• The task
Rewrite everything from the line containing "Voucher (805, 2105)" down to the line containing "سياسة الشحن (361, 1480)", replacing "Gift Voucher" with "Gift Card" and changing nothing else.

Extracted data entries:
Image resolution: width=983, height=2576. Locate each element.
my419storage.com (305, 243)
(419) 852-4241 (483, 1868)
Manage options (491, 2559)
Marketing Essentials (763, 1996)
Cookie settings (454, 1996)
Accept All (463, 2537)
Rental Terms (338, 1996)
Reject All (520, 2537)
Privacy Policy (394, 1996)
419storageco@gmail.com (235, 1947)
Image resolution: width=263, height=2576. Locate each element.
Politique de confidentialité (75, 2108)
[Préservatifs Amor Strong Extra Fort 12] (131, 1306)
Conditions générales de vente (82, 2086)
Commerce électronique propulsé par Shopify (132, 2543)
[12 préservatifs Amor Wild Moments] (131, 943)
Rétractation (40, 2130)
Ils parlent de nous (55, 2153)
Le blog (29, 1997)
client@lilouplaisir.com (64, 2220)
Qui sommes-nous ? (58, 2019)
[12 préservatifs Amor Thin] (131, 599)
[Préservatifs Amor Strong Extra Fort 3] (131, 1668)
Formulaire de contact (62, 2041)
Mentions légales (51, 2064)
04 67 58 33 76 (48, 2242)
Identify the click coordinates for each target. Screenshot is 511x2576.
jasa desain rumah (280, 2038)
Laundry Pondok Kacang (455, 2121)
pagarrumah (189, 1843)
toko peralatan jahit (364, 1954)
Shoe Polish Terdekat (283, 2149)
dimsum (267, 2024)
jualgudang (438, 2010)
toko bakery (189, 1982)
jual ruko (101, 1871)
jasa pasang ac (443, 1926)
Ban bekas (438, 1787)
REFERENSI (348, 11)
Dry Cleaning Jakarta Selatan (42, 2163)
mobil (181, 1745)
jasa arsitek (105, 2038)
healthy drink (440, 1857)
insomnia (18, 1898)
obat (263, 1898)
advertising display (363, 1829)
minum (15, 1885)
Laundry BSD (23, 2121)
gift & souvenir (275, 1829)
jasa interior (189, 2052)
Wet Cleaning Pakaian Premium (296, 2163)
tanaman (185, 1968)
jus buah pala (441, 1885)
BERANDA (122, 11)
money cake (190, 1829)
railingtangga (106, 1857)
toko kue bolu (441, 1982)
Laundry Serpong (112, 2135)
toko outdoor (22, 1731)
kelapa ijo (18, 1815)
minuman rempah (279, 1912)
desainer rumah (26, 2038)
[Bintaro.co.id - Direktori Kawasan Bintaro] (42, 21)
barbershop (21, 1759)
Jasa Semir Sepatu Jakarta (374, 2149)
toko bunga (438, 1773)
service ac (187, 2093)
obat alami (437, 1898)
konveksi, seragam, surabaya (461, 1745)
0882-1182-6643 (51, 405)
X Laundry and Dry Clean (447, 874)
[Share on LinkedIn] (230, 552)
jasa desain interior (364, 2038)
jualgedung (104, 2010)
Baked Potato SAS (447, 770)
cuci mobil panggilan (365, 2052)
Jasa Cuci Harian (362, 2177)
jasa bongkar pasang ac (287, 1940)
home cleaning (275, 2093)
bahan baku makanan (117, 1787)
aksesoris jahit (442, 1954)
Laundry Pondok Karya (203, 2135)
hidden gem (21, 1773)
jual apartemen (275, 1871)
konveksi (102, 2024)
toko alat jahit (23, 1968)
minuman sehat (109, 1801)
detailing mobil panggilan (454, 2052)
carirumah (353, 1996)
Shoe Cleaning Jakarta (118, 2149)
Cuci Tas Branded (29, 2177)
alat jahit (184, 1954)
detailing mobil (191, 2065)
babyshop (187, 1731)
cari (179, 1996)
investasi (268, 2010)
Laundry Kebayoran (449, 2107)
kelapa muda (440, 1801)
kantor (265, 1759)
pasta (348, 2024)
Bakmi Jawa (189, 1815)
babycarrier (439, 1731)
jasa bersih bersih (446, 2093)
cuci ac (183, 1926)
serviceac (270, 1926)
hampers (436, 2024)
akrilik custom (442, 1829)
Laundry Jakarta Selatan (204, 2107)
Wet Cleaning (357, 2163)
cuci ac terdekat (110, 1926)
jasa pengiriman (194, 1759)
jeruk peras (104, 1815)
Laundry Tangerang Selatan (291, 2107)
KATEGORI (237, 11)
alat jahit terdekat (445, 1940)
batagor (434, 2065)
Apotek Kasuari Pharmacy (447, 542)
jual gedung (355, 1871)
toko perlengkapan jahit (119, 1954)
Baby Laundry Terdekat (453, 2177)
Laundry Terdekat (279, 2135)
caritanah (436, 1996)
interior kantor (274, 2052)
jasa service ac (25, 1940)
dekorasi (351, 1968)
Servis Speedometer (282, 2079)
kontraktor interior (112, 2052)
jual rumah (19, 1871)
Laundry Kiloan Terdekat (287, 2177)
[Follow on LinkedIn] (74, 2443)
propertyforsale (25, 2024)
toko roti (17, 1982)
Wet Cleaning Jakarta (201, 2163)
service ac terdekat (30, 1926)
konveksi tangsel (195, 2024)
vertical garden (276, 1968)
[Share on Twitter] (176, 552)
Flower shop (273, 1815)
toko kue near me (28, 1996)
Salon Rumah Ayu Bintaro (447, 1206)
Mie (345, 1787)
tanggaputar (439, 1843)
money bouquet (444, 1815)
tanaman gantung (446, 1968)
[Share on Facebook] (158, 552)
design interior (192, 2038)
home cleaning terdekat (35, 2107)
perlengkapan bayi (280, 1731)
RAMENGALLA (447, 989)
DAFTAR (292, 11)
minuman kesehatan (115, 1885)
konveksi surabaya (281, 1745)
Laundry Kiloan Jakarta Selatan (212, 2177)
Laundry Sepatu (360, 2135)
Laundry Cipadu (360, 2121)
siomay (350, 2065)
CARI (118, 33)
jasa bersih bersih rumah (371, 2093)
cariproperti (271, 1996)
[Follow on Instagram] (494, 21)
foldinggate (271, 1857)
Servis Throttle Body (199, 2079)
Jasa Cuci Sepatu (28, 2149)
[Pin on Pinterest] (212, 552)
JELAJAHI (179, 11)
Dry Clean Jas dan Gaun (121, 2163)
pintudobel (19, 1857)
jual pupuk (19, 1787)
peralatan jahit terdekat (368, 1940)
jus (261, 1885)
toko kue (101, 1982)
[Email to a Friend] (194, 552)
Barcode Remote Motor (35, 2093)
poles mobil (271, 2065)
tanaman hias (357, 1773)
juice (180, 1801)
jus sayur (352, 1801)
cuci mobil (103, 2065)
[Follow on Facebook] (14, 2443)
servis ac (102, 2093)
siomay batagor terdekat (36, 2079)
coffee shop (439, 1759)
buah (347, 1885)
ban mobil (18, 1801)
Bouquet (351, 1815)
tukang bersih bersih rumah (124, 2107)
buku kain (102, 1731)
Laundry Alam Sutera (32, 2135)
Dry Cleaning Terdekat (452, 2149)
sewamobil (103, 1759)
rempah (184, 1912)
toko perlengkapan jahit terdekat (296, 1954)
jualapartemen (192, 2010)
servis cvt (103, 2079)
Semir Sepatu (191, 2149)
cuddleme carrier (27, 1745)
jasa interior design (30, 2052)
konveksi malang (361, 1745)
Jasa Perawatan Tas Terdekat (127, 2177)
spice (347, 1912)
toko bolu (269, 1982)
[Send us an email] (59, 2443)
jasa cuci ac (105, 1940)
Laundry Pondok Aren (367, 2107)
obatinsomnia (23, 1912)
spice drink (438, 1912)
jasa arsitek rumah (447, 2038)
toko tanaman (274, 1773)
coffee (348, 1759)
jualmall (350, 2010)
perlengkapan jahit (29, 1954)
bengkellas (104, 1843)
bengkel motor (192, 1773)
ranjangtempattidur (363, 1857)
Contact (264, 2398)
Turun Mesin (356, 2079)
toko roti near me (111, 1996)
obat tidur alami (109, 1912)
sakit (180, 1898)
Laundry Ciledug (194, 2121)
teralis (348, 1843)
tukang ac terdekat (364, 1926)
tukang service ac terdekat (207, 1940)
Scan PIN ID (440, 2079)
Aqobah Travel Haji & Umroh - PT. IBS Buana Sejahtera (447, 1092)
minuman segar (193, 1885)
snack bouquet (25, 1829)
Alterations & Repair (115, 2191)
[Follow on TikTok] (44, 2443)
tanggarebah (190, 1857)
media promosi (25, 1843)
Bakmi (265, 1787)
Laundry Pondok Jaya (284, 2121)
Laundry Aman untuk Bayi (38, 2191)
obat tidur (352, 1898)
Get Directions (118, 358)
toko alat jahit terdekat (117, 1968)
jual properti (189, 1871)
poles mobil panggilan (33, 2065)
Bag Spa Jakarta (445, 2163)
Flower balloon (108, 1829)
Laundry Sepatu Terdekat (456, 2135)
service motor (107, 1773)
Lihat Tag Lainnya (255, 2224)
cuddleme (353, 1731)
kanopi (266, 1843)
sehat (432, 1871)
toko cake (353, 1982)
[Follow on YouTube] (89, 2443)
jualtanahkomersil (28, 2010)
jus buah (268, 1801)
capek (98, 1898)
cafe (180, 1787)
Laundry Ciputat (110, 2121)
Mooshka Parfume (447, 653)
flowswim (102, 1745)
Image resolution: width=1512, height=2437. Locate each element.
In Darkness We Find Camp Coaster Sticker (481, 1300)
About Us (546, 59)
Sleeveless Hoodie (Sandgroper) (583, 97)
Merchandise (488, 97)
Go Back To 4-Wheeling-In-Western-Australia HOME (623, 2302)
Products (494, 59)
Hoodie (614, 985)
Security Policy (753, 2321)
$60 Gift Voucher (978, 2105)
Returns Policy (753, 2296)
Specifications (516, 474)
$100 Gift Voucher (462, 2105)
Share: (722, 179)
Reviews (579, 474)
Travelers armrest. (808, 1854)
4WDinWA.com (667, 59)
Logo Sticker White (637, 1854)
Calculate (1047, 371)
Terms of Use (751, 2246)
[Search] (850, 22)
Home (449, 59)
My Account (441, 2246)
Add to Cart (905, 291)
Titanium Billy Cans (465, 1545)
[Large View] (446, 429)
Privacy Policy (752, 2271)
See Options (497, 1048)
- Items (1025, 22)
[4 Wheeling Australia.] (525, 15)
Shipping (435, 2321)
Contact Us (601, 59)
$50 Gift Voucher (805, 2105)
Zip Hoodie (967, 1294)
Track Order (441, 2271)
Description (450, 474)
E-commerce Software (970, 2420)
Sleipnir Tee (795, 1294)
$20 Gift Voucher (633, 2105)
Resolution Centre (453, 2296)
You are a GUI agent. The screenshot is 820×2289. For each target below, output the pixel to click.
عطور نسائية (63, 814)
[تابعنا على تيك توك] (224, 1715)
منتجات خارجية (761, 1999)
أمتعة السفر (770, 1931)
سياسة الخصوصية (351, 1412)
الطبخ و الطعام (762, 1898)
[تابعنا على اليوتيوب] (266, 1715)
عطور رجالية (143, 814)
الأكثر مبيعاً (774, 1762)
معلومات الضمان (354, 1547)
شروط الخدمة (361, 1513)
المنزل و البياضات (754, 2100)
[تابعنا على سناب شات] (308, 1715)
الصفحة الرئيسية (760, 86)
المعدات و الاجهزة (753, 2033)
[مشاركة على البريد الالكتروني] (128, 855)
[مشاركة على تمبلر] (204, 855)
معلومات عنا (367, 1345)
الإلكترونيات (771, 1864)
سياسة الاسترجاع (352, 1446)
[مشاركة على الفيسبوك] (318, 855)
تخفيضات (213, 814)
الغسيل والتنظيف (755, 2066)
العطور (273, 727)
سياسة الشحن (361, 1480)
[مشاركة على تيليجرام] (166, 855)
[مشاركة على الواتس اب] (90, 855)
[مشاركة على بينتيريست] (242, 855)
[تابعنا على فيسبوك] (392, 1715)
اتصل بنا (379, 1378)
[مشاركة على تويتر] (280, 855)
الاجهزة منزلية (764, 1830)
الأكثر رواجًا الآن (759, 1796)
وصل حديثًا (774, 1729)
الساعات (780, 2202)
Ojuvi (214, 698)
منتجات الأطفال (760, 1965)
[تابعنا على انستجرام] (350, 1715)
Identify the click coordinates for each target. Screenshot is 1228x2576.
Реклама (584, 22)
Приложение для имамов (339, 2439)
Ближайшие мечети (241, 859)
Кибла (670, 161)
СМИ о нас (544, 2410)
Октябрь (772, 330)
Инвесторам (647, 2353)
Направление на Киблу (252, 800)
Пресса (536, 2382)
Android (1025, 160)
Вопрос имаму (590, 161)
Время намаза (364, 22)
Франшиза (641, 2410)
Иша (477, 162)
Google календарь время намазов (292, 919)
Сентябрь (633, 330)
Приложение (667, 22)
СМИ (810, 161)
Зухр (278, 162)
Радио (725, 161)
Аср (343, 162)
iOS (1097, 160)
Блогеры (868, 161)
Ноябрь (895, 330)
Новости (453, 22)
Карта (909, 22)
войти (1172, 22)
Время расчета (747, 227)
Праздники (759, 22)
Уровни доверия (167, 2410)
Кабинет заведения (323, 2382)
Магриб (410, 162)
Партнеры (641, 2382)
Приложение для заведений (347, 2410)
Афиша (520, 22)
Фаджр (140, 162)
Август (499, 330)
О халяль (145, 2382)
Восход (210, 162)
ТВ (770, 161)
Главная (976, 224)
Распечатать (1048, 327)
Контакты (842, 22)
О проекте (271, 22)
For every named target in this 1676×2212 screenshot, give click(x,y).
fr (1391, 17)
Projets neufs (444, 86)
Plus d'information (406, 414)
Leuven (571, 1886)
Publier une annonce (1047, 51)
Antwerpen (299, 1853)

• The reply
$50 Gift Card (805, 2105)
Zip Hoodie (967, 1294)
Track Order (441, 2271)
Description (450, 474)
E-commerce Software (970, 2420)
Sleipnir Tee (795, 1294)
$20 Gift Card (633, 2105)
Resolution Centre (453, 2296)
You are a GUI agent. The screenshot is 820×2289. For each target below, output the pixel to click.
عطور نسائية (63, 814)
[تابعنا على تيك توك] (224, 1715)
منتجات خارجية (761, 1999)
أمتعة السفر (770, 1931)
سياسة الخصوصية (351, 1412)
الطبخ و الطعام (762, 1898)
[تابعنا على اليوتيوب] (266, 1715)
عطور رجالية (143, 814)
الأكثر مبيعاً (774, 1762)
معلومات الضمان (354, 1547)
شروط الخدمة (361, 1513)
المنزل و البياضات (754, 2100)
[تابعنا على سناب شات] (308, 1715)
الصفحة الرئيسية (760, 86)
المعدات و الاجهزة (753, 2033)
[مشاركة على البريد الالكتروني] (128, 855)
[مشاركة على تمبلر] (204, 855)
معلومات عنا (367, 1345)
الإلكترونيات (771, 1864)
سياسة الاسترجاع (352, 1446)
[مشاركة على الفيسبوك] (318, 855)
تخفيضات (213, 814)
الغسيل والتنظيف (755, 2066)
العطور (273, 727)
سياسة الشحن (361, 1480)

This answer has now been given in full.